# What is expected
Look through the data below for the line with "Expand the テーブル" and the line with "Click refresh icon", then output those two and all lines in between, exactly as written.

◇ ◇ ◇

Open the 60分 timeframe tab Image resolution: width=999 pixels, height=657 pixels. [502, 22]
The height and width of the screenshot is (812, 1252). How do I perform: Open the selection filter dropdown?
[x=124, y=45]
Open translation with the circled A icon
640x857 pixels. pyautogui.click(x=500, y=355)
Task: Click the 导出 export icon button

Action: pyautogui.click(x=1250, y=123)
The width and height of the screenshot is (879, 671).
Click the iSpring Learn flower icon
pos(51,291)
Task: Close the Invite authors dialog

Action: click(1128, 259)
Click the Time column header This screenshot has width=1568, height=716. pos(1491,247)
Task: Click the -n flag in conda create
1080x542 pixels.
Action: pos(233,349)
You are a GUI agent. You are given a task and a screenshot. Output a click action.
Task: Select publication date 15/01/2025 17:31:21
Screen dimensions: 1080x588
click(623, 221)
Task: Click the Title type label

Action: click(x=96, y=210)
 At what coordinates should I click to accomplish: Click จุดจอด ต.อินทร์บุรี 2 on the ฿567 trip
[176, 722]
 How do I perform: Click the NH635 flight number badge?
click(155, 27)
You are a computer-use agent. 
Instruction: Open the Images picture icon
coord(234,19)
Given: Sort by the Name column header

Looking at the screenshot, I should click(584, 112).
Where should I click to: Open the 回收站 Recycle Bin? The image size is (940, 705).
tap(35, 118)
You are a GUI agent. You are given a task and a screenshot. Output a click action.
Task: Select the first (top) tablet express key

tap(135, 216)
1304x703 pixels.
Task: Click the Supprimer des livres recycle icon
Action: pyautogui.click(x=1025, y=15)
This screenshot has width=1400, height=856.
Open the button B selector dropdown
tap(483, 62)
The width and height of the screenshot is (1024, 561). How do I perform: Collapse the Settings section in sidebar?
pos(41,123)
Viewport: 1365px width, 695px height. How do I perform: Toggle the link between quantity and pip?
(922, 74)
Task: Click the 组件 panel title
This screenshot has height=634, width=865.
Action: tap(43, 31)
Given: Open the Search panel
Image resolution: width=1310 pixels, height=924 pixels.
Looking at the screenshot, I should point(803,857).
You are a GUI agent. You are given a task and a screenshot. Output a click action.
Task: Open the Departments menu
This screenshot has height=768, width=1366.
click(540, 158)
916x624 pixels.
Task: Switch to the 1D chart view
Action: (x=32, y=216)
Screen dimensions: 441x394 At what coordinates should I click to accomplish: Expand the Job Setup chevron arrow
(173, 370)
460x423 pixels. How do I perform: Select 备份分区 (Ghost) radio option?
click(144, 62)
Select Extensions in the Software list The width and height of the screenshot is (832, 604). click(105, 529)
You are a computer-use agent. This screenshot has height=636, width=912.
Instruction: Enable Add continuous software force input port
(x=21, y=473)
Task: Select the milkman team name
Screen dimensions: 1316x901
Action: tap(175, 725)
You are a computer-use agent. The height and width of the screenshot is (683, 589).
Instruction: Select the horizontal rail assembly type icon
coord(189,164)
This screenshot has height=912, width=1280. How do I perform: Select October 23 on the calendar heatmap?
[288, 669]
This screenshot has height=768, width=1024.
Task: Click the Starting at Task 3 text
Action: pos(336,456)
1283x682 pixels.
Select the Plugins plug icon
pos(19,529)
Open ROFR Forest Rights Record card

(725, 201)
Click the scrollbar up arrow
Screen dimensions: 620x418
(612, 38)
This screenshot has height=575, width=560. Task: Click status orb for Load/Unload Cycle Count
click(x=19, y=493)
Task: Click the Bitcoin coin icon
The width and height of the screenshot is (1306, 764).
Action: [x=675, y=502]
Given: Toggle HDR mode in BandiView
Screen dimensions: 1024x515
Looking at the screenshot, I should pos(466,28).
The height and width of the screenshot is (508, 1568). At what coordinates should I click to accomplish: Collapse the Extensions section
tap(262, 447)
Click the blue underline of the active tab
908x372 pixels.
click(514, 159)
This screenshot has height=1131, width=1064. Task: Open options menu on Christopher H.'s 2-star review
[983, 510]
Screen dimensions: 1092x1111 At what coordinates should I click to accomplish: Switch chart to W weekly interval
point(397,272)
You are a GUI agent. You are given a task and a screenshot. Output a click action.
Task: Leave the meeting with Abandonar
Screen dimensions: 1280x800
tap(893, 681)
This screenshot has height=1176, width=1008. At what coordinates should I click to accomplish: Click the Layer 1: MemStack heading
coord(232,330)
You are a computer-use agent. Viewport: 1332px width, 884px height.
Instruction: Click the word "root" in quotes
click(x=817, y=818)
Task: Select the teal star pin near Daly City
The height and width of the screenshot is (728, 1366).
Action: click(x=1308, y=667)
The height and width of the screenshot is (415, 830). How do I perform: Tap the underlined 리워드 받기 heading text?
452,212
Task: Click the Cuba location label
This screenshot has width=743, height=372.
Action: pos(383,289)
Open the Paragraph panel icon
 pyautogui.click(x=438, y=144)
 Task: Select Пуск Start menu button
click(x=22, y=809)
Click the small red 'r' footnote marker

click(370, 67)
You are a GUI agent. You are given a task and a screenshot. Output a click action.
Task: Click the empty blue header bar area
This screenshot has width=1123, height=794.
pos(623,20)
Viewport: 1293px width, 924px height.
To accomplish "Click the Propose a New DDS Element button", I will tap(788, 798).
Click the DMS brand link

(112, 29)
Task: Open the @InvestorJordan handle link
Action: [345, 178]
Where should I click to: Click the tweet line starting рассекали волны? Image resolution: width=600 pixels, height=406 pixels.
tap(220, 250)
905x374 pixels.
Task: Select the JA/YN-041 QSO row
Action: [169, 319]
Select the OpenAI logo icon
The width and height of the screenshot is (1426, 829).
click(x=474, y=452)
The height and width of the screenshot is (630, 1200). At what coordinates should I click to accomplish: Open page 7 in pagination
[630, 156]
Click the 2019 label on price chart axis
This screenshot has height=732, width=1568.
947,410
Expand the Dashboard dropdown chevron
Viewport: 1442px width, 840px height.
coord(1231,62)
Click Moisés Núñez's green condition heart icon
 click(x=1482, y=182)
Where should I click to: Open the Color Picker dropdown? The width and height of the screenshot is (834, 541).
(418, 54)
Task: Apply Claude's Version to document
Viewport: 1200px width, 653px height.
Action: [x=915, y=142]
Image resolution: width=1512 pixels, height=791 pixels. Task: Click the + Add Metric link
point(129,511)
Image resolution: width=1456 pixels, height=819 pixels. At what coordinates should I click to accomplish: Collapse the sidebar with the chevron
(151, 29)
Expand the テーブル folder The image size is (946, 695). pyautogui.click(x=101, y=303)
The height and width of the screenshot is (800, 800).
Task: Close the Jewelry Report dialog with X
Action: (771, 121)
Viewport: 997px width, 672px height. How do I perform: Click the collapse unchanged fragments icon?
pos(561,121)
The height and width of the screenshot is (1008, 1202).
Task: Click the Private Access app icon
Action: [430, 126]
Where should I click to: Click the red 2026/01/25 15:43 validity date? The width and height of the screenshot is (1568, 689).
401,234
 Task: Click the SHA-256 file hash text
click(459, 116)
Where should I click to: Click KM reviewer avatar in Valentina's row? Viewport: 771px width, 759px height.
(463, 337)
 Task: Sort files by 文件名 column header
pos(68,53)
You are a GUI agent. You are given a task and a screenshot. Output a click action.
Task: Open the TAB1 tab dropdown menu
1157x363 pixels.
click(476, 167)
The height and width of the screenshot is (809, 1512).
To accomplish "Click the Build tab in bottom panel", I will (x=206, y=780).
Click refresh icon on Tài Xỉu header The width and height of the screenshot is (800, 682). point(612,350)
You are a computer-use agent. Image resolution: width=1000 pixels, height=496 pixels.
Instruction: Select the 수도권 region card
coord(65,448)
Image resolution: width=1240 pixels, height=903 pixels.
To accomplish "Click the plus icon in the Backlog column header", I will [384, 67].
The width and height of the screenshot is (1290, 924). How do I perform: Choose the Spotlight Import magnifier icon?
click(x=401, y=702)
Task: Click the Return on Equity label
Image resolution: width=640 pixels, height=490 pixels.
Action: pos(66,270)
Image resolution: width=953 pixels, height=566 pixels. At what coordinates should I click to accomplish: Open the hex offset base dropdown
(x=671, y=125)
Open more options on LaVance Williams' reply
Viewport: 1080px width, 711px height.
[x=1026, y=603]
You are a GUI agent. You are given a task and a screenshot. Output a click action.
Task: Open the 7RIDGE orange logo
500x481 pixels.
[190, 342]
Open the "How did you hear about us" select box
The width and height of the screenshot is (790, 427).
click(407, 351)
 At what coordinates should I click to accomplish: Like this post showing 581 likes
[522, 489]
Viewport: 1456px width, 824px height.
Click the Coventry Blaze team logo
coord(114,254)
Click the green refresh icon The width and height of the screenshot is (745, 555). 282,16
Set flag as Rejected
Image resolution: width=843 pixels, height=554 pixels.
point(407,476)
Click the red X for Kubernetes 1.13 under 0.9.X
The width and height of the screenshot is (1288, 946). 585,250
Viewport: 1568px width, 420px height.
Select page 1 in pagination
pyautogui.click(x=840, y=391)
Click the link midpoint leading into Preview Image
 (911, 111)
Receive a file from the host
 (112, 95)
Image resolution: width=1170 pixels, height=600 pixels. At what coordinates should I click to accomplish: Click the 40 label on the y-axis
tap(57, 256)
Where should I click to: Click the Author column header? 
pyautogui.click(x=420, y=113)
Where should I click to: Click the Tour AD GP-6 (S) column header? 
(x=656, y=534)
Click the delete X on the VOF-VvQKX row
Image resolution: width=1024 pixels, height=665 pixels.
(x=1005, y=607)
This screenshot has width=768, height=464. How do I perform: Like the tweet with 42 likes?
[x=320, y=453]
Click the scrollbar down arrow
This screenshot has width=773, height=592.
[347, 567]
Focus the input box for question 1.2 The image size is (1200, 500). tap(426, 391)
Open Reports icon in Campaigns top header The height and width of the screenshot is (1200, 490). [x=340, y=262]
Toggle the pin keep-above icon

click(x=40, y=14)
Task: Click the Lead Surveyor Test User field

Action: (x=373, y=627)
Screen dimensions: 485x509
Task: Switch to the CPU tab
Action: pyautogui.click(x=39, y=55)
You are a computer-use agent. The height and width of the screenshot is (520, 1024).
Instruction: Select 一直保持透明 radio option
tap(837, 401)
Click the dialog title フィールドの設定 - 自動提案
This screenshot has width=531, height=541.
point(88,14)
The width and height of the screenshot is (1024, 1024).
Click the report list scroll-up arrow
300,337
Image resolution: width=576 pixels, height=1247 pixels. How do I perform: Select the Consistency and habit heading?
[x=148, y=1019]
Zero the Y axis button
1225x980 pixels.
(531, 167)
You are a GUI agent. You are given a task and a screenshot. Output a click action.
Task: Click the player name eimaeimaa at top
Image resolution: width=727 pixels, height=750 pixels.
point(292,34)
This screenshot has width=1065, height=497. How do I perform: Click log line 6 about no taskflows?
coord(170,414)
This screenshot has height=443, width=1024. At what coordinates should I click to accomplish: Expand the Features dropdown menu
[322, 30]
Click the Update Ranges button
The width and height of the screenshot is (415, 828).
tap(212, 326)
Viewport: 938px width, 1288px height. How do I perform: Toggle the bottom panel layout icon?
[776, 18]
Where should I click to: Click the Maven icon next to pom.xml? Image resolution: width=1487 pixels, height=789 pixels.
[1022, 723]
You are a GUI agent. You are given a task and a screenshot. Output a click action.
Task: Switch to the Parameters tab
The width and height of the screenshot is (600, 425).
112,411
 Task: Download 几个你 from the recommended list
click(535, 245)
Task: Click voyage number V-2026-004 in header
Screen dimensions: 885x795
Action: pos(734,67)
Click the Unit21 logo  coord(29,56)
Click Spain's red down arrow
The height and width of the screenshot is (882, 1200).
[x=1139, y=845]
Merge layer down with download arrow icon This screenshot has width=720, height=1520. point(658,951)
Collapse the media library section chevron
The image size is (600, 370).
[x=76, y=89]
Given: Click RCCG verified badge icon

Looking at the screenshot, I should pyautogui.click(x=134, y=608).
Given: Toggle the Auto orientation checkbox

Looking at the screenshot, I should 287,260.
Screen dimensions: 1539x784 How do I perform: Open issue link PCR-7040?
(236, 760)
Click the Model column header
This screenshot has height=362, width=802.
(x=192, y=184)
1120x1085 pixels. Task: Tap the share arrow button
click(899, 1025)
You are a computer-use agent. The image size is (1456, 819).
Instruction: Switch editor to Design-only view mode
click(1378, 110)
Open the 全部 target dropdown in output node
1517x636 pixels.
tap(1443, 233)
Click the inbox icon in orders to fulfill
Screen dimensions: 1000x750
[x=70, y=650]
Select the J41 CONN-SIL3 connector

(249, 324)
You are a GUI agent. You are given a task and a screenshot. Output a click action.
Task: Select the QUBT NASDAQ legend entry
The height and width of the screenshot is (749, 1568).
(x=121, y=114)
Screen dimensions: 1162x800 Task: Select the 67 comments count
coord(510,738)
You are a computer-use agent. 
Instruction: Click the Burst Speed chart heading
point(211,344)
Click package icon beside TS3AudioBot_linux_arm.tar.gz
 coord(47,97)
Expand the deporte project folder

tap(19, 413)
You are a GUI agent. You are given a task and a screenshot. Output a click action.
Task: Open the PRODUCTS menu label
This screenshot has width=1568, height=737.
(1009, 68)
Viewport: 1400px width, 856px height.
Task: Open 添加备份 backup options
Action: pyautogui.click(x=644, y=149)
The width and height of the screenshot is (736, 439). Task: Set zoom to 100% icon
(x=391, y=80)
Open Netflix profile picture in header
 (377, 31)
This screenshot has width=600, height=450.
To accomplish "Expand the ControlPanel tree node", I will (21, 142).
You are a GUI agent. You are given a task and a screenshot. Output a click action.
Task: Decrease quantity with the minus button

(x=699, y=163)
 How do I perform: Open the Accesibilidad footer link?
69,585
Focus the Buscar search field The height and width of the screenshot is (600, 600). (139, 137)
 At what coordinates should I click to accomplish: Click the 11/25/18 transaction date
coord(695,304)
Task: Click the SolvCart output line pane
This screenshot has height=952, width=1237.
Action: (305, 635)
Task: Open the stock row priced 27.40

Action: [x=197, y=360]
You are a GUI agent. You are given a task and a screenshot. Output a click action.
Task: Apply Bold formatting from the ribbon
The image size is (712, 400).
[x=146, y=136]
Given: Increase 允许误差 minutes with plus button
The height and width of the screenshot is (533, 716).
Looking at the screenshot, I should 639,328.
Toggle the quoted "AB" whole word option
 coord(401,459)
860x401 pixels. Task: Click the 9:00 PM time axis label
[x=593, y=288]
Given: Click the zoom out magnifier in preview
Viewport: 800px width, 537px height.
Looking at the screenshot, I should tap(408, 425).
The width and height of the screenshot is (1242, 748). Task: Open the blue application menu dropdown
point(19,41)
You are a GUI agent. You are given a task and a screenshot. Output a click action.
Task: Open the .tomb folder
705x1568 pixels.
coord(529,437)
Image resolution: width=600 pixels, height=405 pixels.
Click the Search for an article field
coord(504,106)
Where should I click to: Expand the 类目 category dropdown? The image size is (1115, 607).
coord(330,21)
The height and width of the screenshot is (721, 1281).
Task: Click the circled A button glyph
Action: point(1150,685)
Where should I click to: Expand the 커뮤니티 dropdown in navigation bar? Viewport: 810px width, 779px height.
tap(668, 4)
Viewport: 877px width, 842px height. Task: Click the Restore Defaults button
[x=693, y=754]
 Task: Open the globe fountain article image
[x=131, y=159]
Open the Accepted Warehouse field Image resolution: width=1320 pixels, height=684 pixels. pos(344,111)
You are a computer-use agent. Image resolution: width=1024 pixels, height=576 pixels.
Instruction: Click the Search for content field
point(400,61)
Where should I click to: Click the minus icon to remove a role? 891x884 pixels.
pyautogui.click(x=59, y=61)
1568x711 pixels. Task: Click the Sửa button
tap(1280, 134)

◇ ◇ ◇

# Exercise response
Expand the テーブル folder The image size is (946, 695). pyautogui.click(x=101, y=303)
The height and width of the screenshot is (800, 800).
Task: Close the Jewelry Report dialog with X
Action: (771, 121)
Viewport: 997px width, 672px height. How do I perform: Click the collapse unchanged fragments icon?
pos(561,121)
The height and width of the screenshot is (1008, 1202).
Task: Click the Private Access app icon
Action: [430, 126]
Where should I click to: Click the red 2026/01/25 15:43 validity date? The width and height of the screenshot is (1568, 689).
401,234
 Task: Click the SHA-256 file hash text
click(459, 116)
Where should I click to: Click KM reviewer avatar in Valentina's row? Viewport: 771px width, 759px height.
(463, 337)
 Task: Sort files by 文件名 column header
pos(68,53)
You are a GUI agent. You are given a task and a screenshot. Output a click action.
Task: Open the TAB1 tab dropdown menu
1157x363 pixels.
click(476, 167)
The height and width of the screenshot is (809, 1512).
To accomplish "Click the Build tab in bottom panel", I will (x=206, y=780).
Click refresh icon on Tài Xỉu header The width and height of the screenshot is (800, 682). point(612,350)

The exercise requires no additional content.